Disney Animation Studios’s 3d paint format and API Ptex is available to download. Ptex avoids the need to UV complex meshes by saves out a set of texels for each face of a subdivision surface. These are independent, so it is possible to have different resolutions on adjacent faces. It does rely on adjacency information to filter across face boundaries, so you need to transfer your texture if mesh topology changes. I think it also only works if you have quadrilateral faces. Hopefully this will be picked up by the popular 3d paint packages soon – the author of 3D Coat has started experimenting with ptex.
And Sony Picture Imagework’s has released the first specification and code for Open Shading Language. This is a set of libraries and a compiler that can be used in any rendering engine, and will be used in SPI’s internal renderer – developed from Arnold. The language has been designed for raytracing from the start, and introduces the concept of radiance closures. These are functions that return a sampling pattern based on the material BRDF to the renderer. The renderer can then bundle coherent rays from several materials together to exploit raytracing caches better. Shaders can be linked in a similar fashion to coshaders, although the language does not define a scene description API (like RIB or mi) so the implementation is up to the renderer developer.

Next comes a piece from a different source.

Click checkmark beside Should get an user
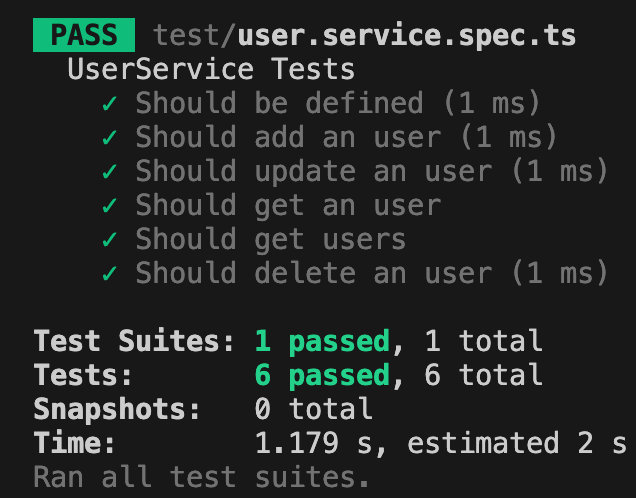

They also have some things which should have been added to RSL a long time ago such as more string tools, runtime determination of varying vs uniform variables, and arbitraryderivatives. They also have an interesting approach to secondary outputs called Light Path Expressions. This uses regular expressions to express which ray types you want in your secondary image. This looks powerful, but also a bit intimidating.
There is a good introduction to OSL by the lead developer, Larry Gritz, and a story by fxguide here.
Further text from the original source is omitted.